##### Material for this task

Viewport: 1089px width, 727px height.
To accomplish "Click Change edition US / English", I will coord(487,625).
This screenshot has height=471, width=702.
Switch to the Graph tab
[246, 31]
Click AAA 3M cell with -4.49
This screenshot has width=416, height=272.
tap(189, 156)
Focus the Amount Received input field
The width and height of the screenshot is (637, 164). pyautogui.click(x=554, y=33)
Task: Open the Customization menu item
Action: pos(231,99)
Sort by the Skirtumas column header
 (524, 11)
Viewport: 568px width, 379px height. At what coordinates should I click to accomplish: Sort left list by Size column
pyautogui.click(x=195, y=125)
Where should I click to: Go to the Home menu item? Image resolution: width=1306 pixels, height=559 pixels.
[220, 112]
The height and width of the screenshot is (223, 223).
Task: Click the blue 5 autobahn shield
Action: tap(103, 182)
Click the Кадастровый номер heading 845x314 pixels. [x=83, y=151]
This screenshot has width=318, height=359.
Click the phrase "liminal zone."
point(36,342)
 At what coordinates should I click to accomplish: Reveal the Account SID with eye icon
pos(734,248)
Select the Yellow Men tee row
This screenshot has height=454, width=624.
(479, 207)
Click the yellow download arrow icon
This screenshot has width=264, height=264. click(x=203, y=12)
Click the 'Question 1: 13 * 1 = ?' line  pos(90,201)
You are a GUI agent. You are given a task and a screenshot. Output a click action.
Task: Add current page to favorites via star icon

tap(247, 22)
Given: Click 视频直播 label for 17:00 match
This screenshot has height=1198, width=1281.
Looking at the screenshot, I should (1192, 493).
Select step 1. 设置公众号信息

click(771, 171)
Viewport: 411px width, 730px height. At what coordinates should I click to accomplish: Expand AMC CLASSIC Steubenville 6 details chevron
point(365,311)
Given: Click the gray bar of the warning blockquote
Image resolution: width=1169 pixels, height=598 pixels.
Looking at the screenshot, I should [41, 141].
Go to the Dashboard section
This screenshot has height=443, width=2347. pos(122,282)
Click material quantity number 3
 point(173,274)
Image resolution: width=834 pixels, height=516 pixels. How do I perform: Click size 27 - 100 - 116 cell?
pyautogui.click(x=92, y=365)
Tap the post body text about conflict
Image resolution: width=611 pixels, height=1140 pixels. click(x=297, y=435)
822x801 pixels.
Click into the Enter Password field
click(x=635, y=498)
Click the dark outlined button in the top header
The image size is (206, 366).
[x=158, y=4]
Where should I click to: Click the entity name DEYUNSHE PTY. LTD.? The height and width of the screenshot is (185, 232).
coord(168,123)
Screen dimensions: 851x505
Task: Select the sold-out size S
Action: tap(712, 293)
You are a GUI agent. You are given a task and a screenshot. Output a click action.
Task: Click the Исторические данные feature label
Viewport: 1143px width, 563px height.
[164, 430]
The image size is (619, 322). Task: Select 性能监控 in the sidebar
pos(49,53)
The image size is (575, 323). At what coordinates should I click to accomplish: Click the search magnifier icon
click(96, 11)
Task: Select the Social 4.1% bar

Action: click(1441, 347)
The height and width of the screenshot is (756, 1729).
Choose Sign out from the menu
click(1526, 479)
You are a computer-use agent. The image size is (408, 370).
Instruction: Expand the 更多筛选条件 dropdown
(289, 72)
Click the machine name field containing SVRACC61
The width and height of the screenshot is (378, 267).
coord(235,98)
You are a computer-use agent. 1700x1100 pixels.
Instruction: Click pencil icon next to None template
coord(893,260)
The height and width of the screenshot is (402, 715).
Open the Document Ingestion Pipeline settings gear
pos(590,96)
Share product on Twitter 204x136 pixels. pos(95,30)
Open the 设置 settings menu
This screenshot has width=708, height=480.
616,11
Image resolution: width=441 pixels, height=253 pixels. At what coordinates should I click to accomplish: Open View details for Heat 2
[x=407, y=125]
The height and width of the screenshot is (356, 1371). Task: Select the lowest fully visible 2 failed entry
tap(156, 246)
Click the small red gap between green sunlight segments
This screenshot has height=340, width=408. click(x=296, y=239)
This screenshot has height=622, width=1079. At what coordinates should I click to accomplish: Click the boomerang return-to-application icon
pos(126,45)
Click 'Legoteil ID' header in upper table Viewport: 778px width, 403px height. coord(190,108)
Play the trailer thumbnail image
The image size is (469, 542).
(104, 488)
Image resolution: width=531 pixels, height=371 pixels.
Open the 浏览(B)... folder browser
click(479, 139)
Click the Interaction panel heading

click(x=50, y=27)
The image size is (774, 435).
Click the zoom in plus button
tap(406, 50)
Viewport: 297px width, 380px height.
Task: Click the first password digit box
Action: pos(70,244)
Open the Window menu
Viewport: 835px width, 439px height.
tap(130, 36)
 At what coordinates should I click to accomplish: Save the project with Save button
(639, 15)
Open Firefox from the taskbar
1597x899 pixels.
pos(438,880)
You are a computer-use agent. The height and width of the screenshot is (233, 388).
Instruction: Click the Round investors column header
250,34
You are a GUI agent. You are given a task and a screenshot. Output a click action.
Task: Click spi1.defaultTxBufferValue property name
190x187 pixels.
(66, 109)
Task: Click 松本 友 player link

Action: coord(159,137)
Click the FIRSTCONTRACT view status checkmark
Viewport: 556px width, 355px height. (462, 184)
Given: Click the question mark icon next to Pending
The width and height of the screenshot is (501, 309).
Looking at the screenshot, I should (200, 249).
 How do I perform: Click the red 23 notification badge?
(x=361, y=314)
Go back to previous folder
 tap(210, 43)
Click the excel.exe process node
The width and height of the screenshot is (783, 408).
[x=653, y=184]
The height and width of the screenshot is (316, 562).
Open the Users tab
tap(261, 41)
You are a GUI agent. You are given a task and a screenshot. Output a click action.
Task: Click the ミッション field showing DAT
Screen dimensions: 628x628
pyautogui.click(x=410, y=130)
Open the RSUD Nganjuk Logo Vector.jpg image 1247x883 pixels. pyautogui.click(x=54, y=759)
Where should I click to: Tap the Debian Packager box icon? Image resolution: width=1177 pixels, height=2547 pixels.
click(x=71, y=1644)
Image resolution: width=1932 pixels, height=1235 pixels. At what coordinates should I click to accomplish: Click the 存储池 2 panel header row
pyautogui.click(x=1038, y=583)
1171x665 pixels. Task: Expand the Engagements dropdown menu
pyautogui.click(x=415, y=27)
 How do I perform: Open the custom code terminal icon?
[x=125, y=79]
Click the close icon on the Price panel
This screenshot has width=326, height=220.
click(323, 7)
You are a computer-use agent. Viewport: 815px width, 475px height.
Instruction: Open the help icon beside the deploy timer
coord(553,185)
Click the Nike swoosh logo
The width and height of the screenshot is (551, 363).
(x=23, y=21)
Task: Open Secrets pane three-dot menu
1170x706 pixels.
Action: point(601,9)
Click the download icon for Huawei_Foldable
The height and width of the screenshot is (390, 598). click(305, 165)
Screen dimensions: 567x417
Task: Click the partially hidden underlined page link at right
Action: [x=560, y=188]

##########

** What this task involves **
Please filter the listing above and copy every line that contains the string "dropdown", treating uppercase and lowercase as distinct.

** Task response **
Instruction: Expand the 更多筛选条件 dropdown
1171x665 pixels. Task: Expand the Engagements dropdown menu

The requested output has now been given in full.